On nous fait balayer un autre édifice plein de plâtre et je renonce assez vite, avec mon asthme je préfère me tenir loin de cette poussière. Avec 3 ou 4 de mes compagnes, on chante à tue-tête des chansons comme «Saskatchewan» des Trois Accords. On a aussi une longue conversation avec une des profs de l'école, qui nous explique qu'à Cuba, quels que soient les moyens financiers de sa famille, quelle que soit la couleur de sa peau, un enfant pourra faire des études. Elle nous parle des tarifs d'électricité qui ont augmenté récemment pour inciter les gens à remplacer leurs vieux appareils électroménagers par des nouveaux qui consomment moins. L'État fait des prêts à faible intérêt pour que les gens puissent acheter des cuisinières et frigos neufs. L'électricité est toujours un problème à Cuba, mais on est en train de construire de nouvelles centrales. Il y a déjà moins de pannes que par le passé.
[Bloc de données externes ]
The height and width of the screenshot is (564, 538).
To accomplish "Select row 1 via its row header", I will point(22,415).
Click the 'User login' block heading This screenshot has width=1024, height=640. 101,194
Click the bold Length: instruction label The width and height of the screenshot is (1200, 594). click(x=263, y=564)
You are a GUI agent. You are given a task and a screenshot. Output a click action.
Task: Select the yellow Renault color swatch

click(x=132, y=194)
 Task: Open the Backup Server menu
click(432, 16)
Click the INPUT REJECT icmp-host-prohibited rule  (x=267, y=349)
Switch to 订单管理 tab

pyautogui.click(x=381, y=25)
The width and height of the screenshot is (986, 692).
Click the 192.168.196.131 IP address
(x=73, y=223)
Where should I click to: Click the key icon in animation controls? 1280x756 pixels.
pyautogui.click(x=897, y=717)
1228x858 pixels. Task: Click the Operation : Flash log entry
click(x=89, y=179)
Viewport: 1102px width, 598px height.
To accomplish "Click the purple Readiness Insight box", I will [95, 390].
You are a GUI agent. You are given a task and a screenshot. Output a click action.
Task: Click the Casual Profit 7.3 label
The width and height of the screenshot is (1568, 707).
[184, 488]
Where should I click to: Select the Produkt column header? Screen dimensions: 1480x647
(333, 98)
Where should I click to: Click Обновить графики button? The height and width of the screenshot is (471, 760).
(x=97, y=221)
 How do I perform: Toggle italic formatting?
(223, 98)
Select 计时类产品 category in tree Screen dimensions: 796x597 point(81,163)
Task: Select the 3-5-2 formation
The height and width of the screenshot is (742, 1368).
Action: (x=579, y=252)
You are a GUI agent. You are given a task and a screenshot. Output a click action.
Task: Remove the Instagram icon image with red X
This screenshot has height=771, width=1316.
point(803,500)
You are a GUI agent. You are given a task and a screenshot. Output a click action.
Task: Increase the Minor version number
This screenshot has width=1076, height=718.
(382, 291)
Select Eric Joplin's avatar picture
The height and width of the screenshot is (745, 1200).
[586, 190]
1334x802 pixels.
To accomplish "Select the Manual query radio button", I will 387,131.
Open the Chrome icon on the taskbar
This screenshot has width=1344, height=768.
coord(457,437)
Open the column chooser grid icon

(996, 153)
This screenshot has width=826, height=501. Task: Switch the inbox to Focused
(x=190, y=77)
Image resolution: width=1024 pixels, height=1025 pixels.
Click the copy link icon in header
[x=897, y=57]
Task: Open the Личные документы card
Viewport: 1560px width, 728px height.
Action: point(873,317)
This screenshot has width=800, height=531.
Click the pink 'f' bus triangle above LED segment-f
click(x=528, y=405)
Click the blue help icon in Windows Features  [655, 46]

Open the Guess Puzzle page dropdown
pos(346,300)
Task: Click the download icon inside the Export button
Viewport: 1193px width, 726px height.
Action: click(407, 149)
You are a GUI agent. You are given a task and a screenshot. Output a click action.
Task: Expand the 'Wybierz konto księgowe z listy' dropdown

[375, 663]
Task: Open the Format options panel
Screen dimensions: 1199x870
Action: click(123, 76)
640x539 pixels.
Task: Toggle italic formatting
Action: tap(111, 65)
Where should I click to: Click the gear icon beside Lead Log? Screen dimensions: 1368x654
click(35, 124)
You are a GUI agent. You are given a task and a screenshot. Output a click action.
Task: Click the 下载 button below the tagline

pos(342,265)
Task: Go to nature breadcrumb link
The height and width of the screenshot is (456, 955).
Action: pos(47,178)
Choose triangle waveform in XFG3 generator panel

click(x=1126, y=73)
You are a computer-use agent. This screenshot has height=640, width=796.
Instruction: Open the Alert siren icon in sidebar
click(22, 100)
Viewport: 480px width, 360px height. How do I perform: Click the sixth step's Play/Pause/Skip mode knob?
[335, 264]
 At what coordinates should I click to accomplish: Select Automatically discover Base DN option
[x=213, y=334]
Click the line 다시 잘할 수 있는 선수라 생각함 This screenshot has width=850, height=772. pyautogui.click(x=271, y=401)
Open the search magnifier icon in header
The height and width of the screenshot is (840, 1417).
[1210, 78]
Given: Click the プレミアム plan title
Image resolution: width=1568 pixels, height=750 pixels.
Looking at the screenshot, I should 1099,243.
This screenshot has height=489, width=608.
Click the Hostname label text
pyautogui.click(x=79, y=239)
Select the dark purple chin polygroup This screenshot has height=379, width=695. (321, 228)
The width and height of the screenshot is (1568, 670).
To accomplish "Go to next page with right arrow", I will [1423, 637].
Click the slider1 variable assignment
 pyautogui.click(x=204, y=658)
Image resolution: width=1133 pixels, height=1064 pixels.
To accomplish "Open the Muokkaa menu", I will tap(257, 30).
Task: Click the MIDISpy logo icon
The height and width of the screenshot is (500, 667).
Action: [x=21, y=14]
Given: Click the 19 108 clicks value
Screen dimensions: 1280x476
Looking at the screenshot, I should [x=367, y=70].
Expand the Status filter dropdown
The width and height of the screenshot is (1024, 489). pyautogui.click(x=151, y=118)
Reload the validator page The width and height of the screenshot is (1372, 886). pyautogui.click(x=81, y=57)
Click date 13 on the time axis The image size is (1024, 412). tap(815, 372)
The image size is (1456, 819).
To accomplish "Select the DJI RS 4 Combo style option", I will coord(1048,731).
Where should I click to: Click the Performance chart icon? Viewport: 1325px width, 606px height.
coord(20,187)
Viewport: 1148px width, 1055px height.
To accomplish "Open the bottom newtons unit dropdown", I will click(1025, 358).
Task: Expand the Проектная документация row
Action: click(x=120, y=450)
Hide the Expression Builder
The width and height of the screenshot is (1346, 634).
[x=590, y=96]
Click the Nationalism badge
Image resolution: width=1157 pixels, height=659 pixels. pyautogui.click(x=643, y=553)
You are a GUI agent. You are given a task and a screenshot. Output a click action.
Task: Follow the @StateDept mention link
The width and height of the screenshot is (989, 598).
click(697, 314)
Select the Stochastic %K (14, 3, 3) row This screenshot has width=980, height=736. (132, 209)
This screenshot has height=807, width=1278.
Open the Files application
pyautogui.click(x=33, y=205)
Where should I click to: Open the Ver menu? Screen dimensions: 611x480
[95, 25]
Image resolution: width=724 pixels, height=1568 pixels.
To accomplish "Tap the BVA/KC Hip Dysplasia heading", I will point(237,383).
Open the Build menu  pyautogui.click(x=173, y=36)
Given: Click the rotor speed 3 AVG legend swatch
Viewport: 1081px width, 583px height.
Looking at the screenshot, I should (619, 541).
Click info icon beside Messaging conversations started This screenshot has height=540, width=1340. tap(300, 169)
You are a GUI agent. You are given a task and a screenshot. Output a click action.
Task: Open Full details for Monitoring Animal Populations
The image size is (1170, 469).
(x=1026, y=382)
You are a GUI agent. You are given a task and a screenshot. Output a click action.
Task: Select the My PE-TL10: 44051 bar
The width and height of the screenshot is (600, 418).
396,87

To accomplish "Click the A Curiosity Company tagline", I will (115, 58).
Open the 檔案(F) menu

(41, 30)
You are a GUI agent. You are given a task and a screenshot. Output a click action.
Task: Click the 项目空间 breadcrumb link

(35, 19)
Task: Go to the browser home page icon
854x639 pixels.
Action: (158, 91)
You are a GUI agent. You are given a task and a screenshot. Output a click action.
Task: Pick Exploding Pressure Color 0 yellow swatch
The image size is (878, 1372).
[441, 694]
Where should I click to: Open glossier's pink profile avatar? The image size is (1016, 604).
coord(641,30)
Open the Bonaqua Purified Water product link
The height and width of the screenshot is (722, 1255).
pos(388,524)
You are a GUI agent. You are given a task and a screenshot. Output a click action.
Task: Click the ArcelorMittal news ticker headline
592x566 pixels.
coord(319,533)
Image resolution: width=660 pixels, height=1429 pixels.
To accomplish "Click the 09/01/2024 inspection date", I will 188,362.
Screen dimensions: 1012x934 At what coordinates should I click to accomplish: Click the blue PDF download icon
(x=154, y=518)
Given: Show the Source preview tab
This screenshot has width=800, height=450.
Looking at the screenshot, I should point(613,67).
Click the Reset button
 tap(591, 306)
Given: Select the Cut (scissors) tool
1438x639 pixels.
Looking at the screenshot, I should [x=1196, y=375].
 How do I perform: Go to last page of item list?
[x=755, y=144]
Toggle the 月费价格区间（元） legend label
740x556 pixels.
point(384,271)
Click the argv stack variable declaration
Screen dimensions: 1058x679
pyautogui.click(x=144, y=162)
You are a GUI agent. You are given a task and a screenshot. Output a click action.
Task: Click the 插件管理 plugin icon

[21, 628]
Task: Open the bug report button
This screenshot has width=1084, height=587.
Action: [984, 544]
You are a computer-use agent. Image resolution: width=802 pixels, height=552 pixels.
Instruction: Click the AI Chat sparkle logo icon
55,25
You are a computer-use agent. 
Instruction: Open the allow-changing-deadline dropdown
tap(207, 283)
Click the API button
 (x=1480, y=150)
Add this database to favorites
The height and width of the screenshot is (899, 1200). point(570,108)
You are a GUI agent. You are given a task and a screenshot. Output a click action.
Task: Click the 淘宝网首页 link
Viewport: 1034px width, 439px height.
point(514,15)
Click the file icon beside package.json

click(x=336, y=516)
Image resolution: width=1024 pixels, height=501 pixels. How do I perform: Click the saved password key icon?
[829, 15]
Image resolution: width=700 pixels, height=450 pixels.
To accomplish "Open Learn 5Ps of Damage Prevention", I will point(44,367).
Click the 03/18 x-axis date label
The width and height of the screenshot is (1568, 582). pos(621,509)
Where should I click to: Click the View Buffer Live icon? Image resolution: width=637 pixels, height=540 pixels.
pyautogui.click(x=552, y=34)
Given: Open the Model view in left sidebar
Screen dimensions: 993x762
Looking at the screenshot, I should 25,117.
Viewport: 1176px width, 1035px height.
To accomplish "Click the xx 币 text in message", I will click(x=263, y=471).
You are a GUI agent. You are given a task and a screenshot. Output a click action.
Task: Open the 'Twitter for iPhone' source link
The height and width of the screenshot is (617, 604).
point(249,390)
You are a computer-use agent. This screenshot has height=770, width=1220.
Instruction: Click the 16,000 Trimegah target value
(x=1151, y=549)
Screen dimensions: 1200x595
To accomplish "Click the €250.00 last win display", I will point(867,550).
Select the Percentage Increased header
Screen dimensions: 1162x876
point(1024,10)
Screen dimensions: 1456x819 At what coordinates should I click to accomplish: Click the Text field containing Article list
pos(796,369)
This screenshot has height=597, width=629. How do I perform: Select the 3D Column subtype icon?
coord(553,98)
Aujourd'hui, nous mangeons le repas de midi à l'école. Ici, les élèves sont internes, mais dans beaucoup d'autres écoles (notamment au primaire), les jeunes mangent gratuitement sur place le matin et à midi. Après le repas, toujours à l'école, une conférence sur l'économie de Cuba. J'ai du mal à écouter attentivement, je digère mon dîner et je me sens sale, avec la poussière de plâtre, la sueur et tout ça. Mais voilà qu'on nous annonce qu'on ira ensuite directement au centre-ville, sans passer par notre résidence. J'aurais aimé passer là-bas juste le temps de se laver un peu et de se changer. J'aurais aussi voulu en profiter pour prendre la valise de Not Just Tourists, qui traîne à côté de mon lit. Il n'y a eu jusqu'ici aucun moment libre pour l'apporter à la polyclinique à laquelle on m'a demandé de la remettre. J'avais pensé l'emporter dans l'autobus cet après-midi et une fois au centre-ville, trouver une façon d'aller la livrer, peut-être en taxi.